• Task to carry out: Would you filter the listing below so that only lines with the word "Histórica" remain?
<<<<
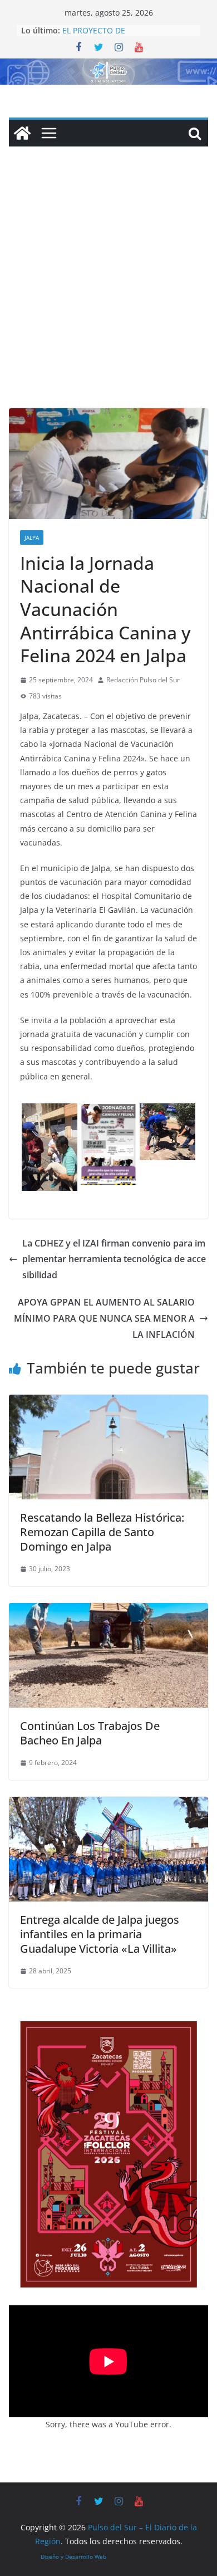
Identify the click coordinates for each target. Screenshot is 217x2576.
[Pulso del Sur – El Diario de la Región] (108, 66)
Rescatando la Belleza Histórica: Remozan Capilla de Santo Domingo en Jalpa (102, 1532)
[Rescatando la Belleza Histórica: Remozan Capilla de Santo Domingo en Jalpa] (108, 1402)
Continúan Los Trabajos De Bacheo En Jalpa (90, 1733)
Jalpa (31, 537)
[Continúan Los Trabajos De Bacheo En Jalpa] (108, 1611)
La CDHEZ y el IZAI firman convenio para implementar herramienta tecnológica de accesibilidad (114, 1259)
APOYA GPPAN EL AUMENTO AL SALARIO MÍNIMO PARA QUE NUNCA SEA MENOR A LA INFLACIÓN (104, 1318)
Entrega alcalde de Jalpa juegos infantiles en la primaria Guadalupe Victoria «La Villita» (99, 1934)
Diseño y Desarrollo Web (73, 2556)
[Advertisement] (108, 294)
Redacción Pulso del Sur (143, 680)
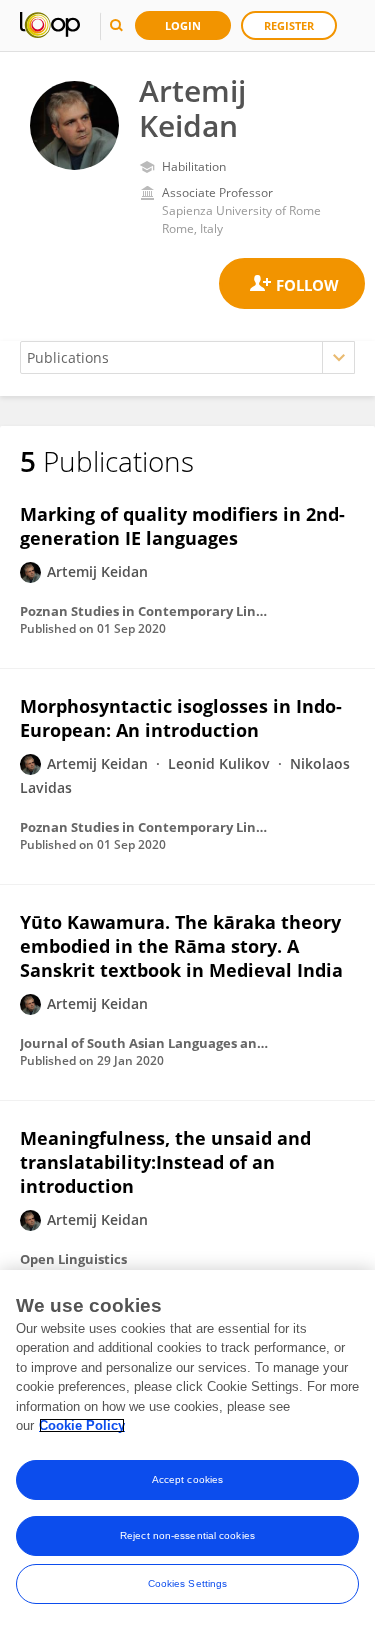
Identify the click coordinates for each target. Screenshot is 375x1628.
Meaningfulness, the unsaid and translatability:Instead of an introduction (165, 1162)
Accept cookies (187, 1479)
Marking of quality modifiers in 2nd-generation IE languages (182, 526)
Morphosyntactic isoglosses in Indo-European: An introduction (181, 718)
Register (289, 25)
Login (183, 25)
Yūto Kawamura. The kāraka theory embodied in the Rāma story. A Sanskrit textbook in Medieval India (181, 946)
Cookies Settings (188, 1583)
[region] (187, 1449)
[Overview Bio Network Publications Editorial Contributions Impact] (187, 357)
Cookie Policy (82, 1425)
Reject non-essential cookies (187, 1535)
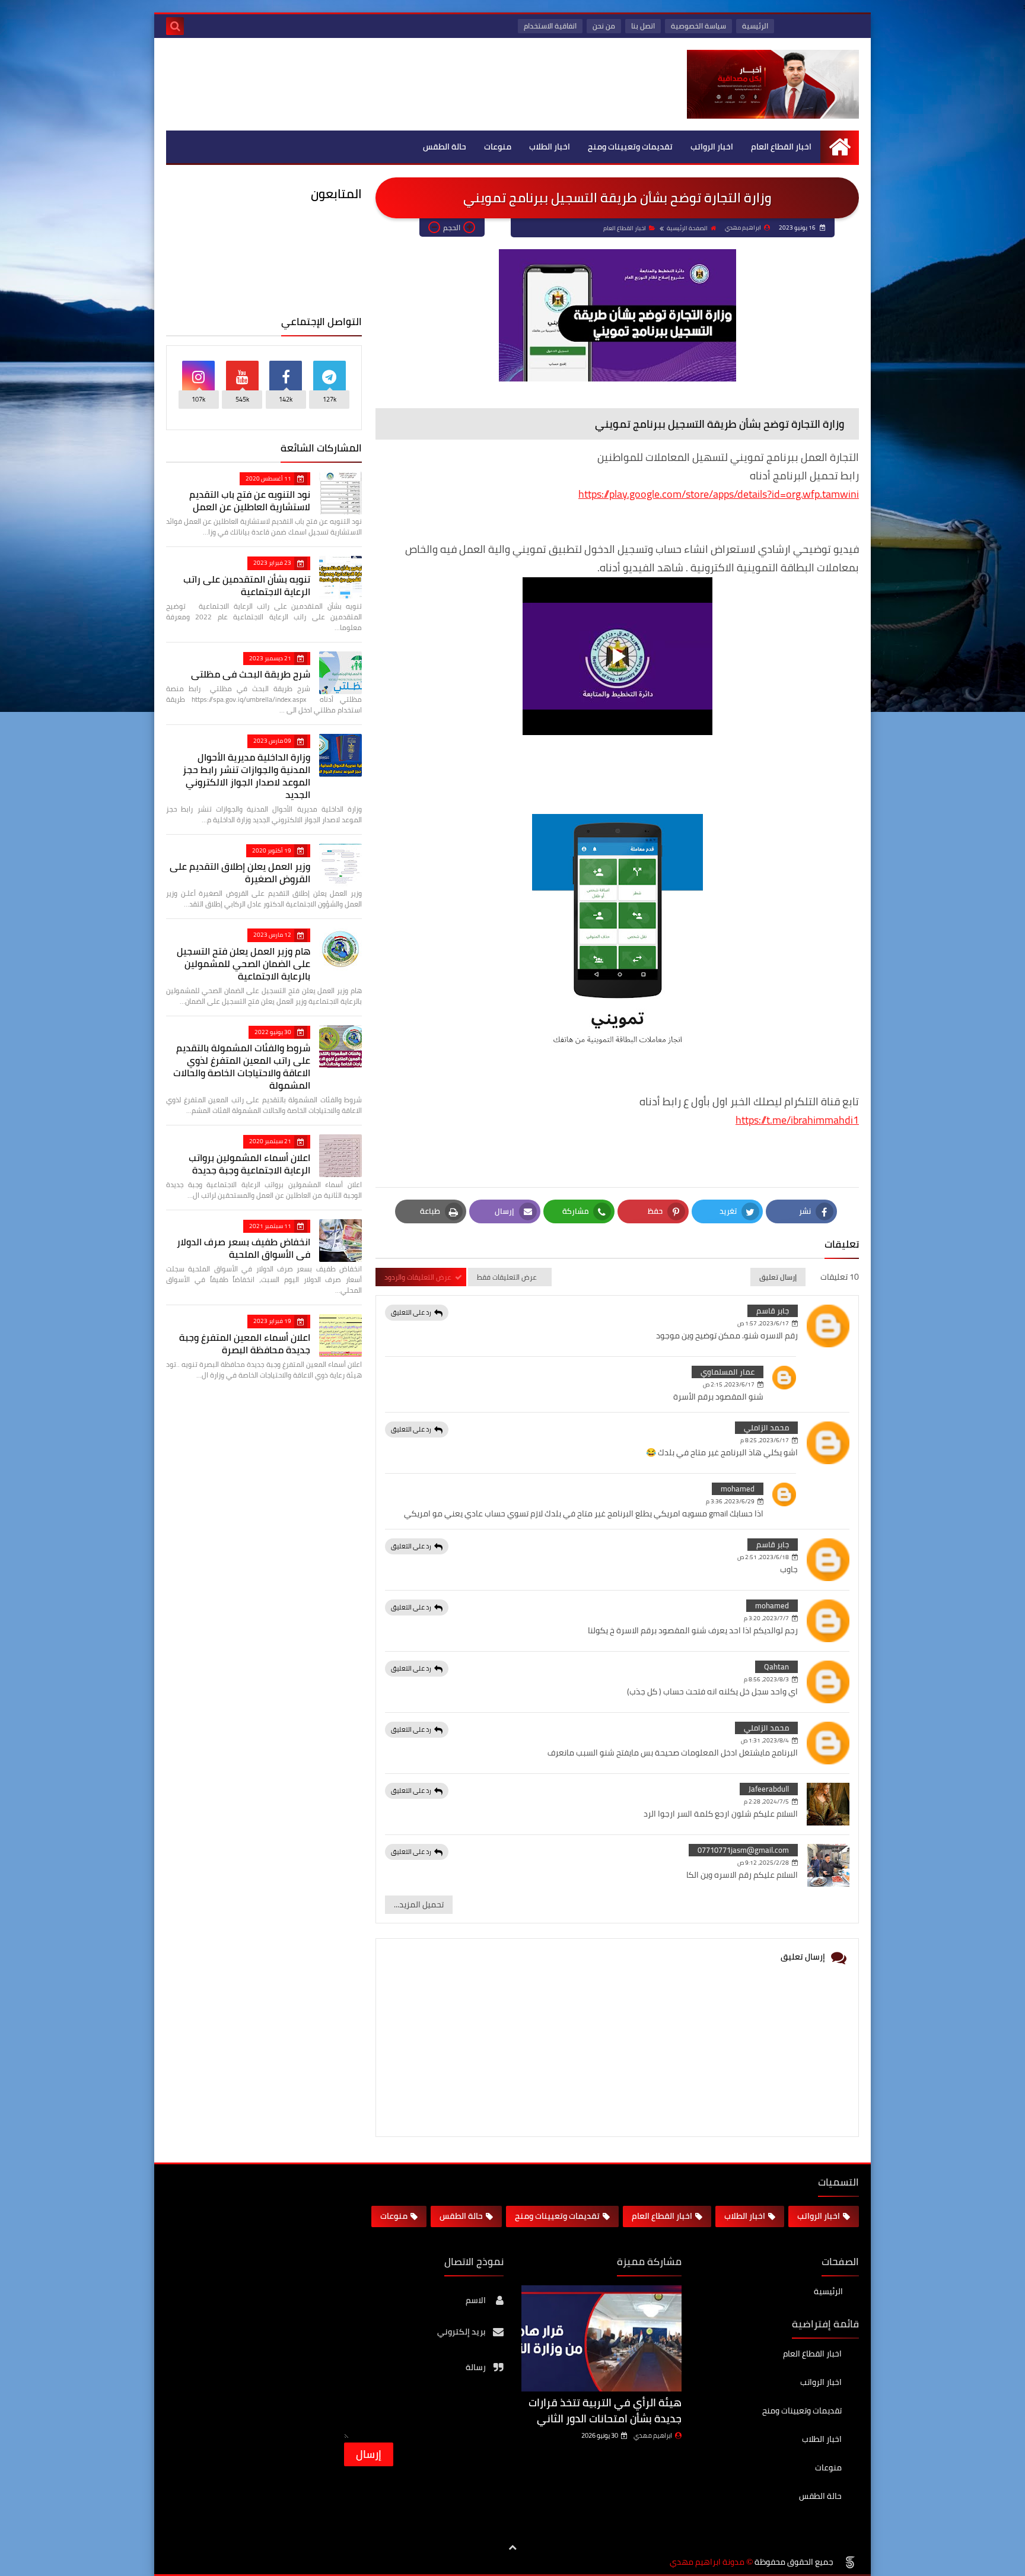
>>>>
• Response to the exercise:
Rescatando la Belleza Histórica: Remozan Capilla de Santo Domingo en Jalpa (102, 1532)
[Rescatando la Belleza Histórica: Remozan Capilla de Santo Domingo en Jalpa] (108, 1402)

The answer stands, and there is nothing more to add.